== Dataset extract
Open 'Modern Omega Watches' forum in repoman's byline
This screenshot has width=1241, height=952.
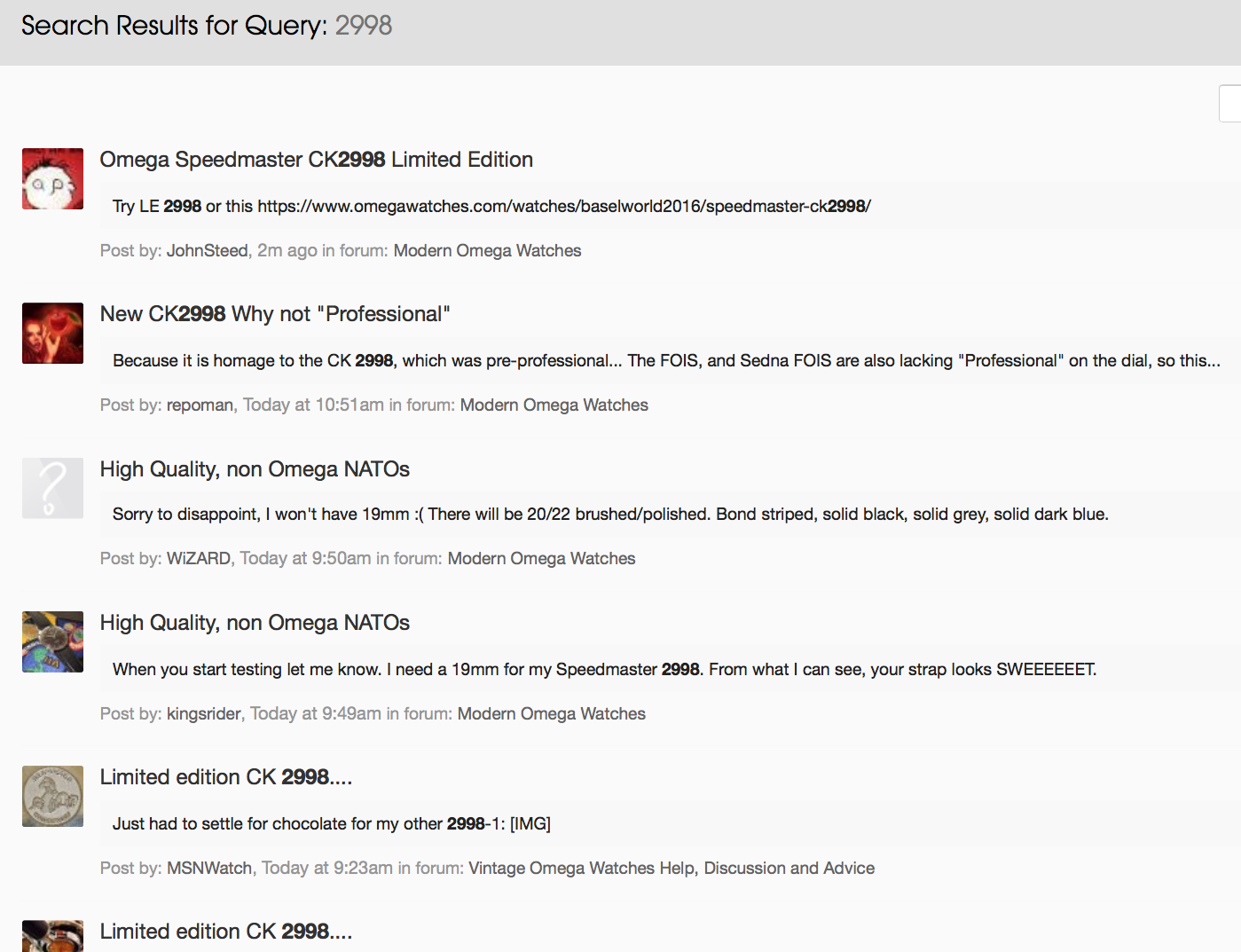coord(554,405)
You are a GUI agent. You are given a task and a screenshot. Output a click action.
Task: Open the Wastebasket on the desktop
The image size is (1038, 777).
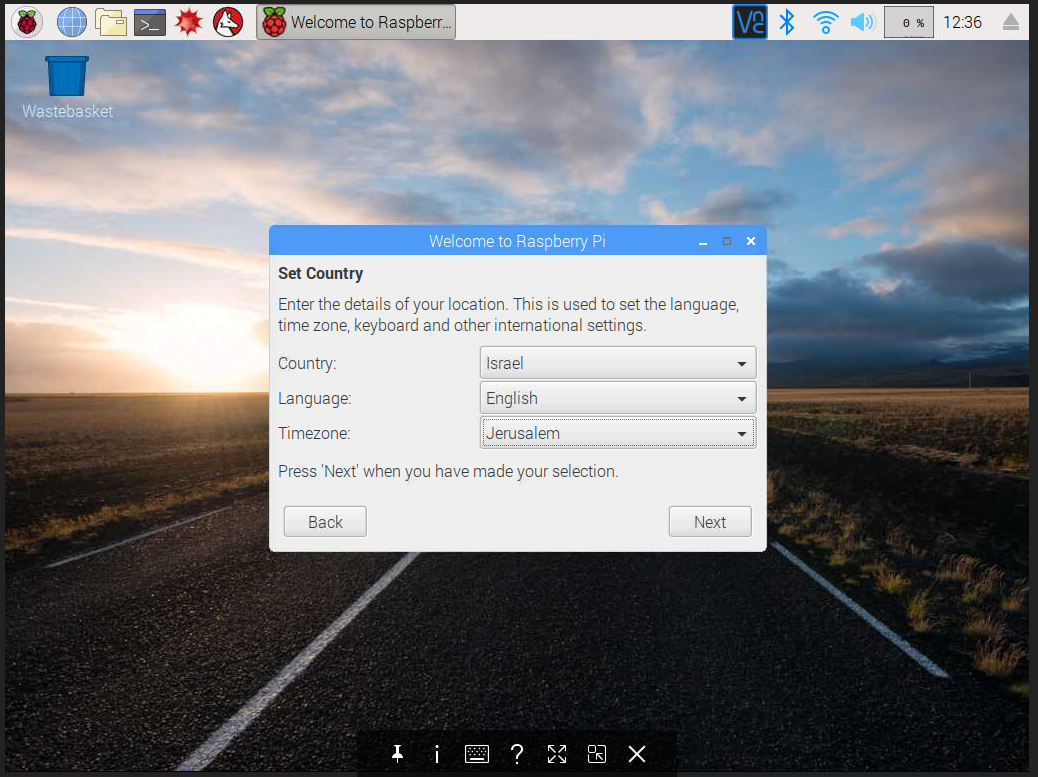[x=66, y=75]
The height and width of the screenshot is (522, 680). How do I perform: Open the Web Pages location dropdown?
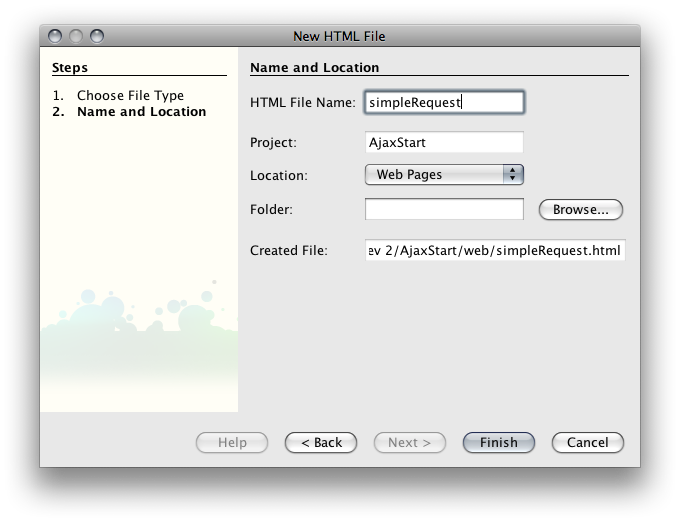444,175
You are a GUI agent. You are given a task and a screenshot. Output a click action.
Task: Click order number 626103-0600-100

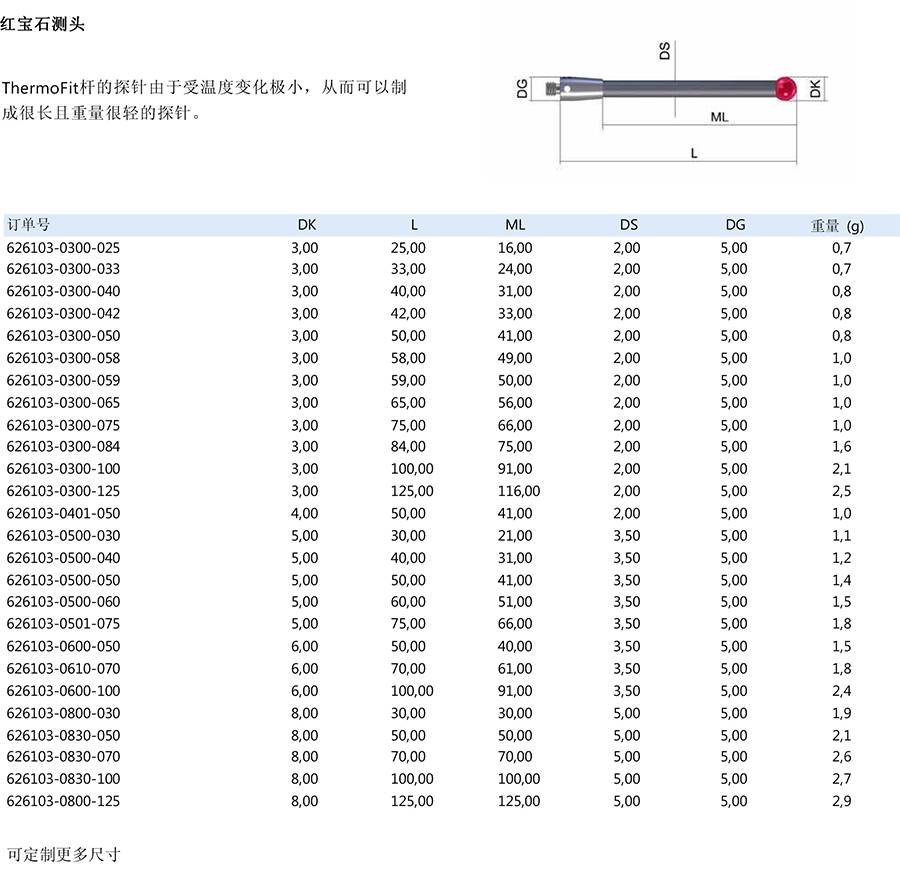click(x=63, y=691)
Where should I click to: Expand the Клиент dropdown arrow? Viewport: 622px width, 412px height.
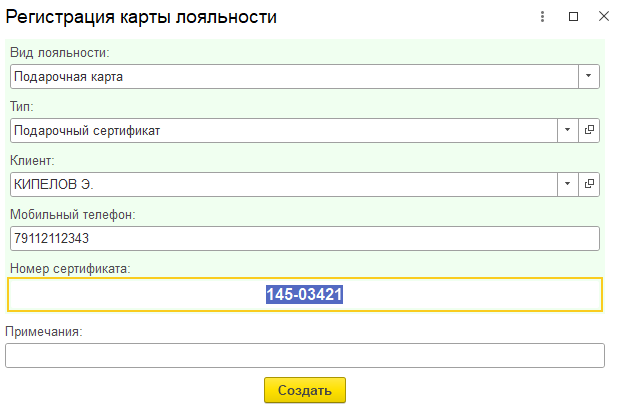point(567,184)
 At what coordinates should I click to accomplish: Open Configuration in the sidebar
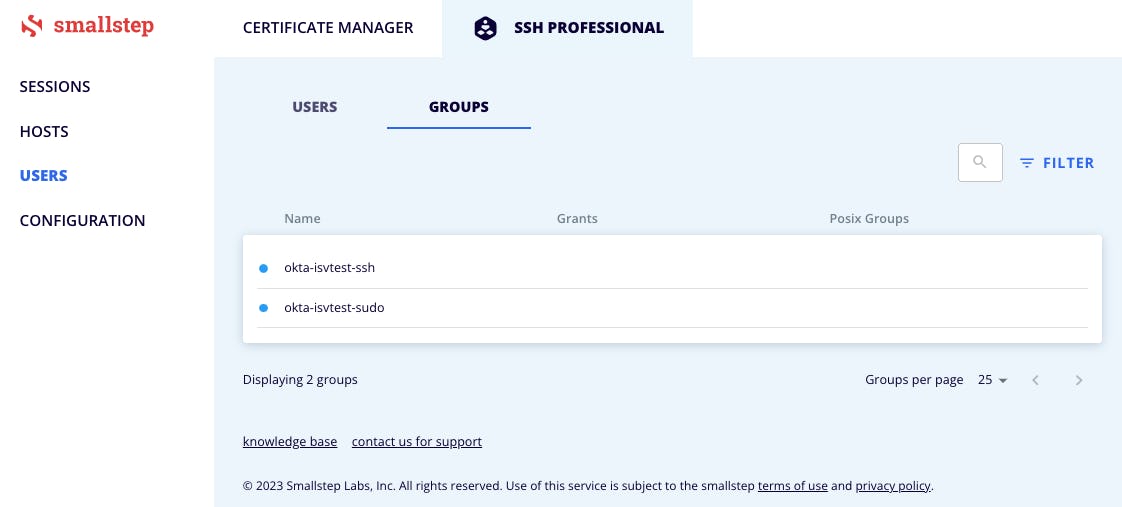click(82, 221)
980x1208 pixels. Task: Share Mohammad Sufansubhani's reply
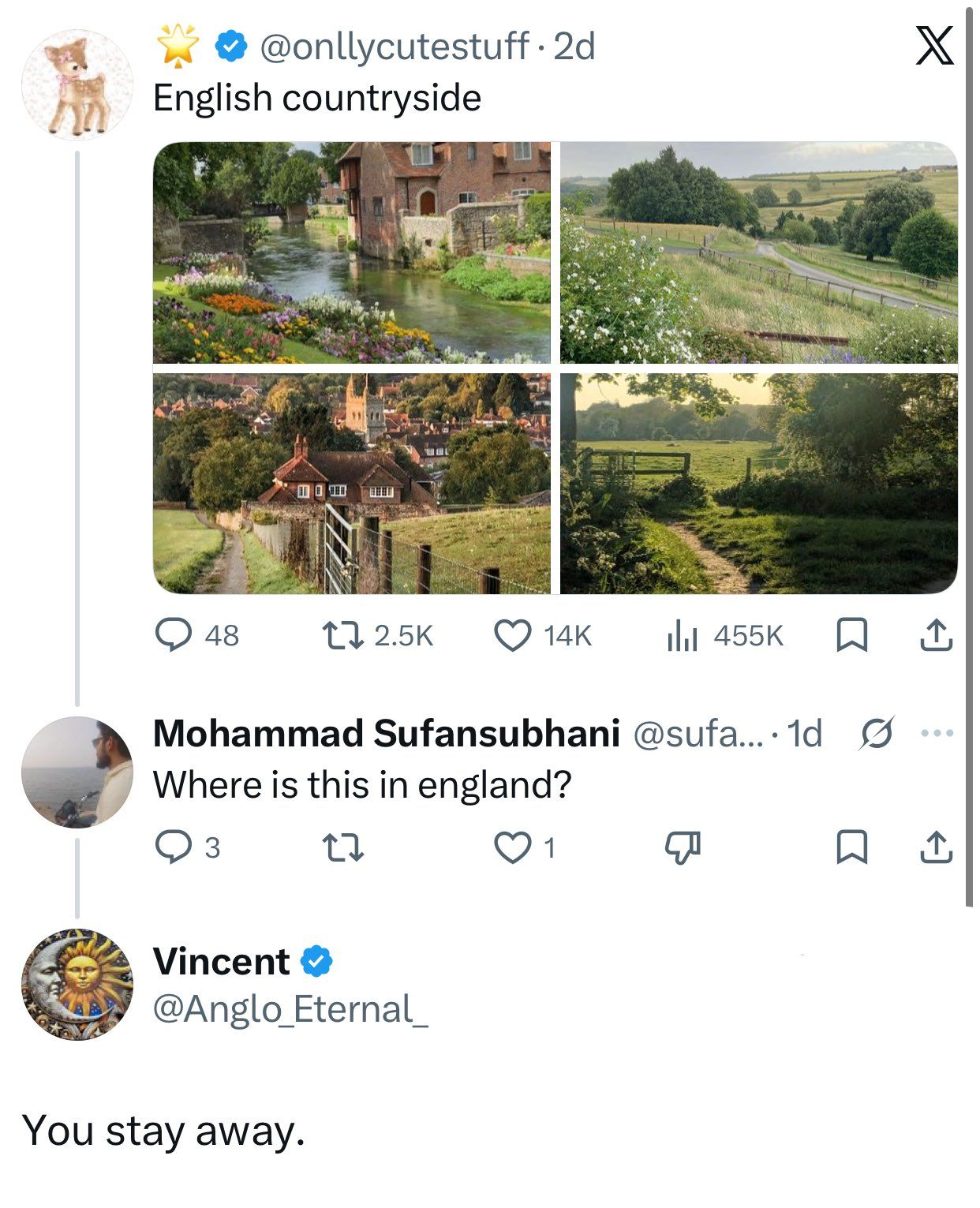click(937, 847)
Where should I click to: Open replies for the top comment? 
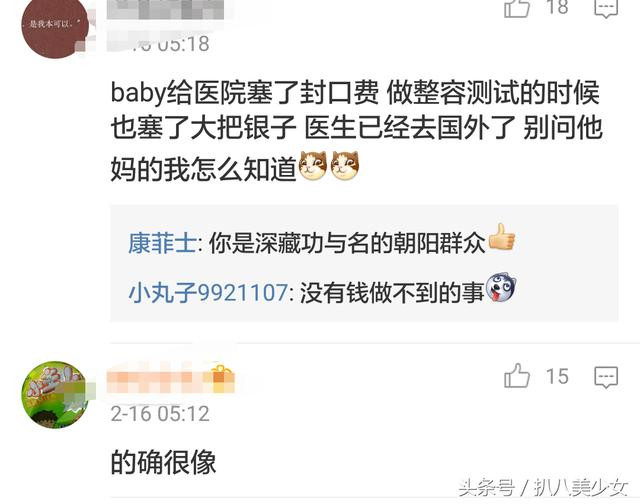(606, 8)
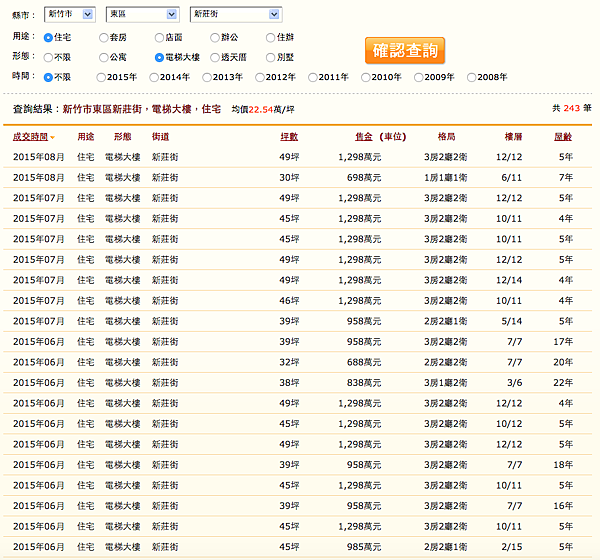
====
▸ Action item
Write out all the material verbatim, images excluded.

▸ Result
Open 'Modern Omega Watches' forum in repoman's byline
This screenshot has width=1241, height=952.
coord(554,405)
You are a GUI agent. You are given a task and a screenshot. Output a click action.
Task: Open the Wastebasket on the desktop
The image size is (1038, 777).
[x=66, y=75]
The height and width of the screenshot is (522, 680). How do I perform: Open the Web Pages location dropdown?
444,175
You are a GUI agent. You are given a task and a screenshot. Output a click action.
Task: Click order number 626103-0600-100

click(x=63, y=691)
Where should I click to: Expand the Клиент dropdown arrow? Viewport: 622px width, 412px height.
point(567,184)
 At what coordinates should I click to accomplish: Open Configuration in the sidebar
click(82, 221)
980x1208 pixels. Task: Share Mohammad Sufansubhani's reply
click(937, 847)
Where should I click to: Open replies for the top comment? 
(606, 8)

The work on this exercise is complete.